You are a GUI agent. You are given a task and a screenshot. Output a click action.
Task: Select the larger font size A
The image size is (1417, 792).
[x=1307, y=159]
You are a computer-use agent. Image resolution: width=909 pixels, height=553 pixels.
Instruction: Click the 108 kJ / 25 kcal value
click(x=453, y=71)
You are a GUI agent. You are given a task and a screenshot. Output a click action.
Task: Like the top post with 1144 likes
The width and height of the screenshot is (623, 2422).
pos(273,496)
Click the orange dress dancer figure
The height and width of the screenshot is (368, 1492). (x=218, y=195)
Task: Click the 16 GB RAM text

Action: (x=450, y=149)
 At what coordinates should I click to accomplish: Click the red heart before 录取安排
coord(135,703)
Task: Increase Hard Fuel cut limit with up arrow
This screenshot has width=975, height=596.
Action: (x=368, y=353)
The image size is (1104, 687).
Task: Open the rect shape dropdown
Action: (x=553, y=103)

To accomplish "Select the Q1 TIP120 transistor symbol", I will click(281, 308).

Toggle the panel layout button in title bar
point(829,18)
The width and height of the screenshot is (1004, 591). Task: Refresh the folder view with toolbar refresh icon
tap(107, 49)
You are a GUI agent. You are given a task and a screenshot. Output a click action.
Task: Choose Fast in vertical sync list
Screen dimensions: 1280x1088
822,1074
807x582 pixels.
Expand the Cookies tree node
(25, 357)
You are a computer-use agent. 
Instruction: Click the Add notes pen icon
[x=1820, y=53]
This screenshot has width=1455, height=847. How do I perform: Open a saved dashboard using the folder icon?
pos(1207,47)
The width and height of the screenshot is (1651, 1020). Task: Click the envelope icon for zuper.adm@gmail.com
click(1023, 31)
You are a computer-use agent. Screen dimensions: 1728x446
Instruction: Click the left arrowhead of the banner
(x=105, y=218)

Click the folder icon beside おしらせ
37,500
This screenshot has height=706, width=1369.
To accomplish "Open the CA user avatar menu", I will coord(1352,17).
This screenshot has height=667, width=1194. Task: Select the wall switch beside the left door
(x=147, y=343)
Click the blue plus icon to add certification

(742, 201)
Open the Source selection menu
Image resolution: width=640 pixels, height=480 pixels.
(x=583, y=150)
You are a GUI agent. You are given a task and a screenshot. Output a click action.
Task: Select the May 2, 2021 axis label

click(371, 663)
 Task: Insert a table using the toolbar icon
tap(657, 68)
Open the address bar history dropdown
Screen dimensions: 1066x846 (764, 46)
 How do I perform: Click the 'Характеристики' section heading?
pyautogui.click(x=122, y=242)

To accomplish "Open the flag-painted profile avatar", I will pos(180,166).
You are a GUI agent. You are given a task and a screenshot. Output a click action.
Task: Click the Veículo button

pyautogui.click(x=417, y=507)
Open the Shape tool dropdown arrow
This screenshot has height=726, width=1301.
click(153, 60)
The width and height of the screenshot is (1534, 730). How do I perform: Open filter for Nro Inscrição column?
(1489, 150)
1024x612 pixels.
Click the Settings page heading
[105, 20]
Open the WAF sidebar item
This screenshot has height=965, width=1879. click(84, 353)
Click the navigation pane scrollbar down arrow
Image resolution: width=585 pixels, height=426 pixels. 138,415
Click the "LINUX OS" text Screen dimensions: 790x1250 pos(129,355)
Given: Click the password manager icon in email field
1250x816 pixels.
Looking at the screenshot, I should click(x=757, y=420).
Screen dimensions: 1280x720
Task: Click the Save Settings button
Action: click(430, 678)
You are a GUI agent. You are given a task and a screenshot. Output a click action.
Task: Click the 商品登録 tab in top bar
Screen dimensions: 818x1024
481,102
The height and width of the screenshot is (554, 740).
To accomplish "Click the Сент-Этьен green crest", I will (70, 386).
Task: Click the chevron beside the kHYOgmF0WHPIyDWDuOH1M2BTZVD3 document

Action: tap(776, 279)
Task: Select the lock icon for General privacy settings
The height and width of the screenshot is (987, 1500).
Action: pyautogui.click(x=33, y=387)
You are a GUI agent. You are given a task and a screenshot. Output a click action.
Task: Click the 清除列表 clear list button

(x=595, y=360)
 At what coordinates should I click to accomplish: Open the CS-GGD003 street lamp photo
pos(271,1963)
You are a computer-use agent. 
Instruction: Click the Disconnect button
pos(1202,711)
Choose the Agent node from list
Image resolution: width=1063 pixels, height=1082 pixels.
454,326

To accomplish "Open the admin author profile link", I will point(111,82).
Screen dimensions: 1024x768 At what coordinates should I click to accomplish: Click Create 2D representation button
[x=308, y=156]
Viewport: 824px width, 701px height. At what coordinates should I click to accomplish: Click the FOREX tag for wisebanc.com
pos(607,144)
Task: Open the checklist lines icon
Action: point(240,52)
+--
**INSTRUCTIONS FOR THE TASK**.
Retrieve all lines from the data that contain the string "profile".

**RESPONSE TO THE EXERCISE**.
To accomplish "Open the flag-painted profile avatar", I will pos(180,166).
To accomplish "Open the admin author profile link", I will point(111,82).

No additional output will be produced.